Alastair McCollum, August 2004
Being Community
Over the past few weeks I have been to quite a number of fetes on our Parishes, as well as social evenings, fundraising events and various happenings around. It's been great fun - albeit a little frustrating when the bad weather has yet again appeared on these various occasions.
And as I travel around our Parishes I am struck by the hard work and the dedication of many who give time, effort and care to make sure these events happen - not just to raise money (though that's an important part of many of these events) but to bring people together and enjoy the fact that in our villages we still have the potential to be Communities.
To be honest, there's not really a lot of community around these days - many of us don't know our neighbours, or many in our villages, few of us go to Church with any regularity, plenty of people are out at work all day and away from the weekends. Some of our villages are empty most of the time, and even though I travel more than most between the Parishes, there are plenty of faces I don't recognise as I go around.
Yet in these villages we do still have the advantage of being able to get to know our neighbours, and being able to make community. Our Churches seek to offer something of that, as we bring people together. St Paul thought it was so important to meet together as Christians that he said that we are all `one body' and that when one suffers all suffer, we all - he said - belong to each other..
It is not only in our Churches, though, that we seek to make community - our local Social Clubs, Schools, Village Pubs, Village Halls are all there to offer us places to be together, to meet one another, to be a part of something quite precious and rare in our modern world - to be a part of a community.
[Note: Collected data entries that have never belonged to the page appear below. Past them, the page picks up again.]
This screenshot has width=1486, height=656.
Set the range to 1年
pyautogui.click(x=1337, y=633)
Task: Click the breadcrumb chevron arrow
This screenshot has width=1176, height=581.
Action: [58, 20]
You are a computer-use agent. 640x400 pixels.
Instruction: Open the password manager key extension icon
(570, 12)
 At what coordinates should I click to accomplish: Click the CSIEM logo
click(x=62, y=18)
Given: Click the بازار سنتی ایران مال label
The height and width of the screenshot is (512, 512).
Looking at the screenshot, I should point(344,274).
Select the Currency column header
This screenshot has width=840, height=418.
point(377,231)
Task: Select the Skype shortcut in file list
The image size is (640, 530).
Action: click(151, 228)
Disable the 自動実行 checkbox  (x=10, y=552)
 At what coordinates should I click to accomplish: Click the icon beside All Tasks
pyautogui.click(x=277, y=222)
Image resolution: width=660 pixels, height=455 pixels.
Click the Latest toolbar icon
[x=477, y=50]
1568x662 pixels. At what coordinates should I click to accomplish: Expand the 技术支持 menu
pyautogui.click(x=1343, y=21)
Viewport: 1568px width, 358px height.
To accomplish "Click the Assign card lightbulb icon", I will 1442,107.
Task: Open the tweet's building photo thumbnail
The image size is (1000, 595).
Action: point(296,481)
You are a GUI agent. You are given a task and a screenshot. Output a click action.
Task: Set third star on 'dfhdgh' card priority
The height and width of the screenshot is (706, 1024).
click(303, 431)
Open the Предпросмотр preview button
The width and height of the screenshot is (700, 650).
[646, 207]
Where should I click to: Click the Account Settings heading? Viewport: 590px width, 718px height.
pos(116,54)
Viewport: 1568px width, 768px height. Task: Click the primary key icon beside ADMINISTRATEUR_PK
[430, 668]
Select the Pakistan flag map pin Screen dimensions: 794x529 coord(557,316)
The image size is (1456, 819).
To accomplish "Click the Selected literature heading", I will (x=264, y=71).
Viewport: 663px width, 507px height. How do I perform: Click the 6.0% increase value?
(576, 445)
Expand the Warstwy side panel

It does take work - as those who run our fetes and events and social activities will tell you. And it means that we have to get out of our houses, leave behind our TVs, PS2s or whatever and make the effort to be with others. It means joining in, and sometimes offering ourselves to help others. But in the end it is the same for our Churches, Social Clubs, Shops, Pubs and any institutions - if we don't make the most of them, they will go, and it is often only when they've gone we realise how much we need them. Use it or lose it, as they say. And thank you to all those who work so hard to keep things going.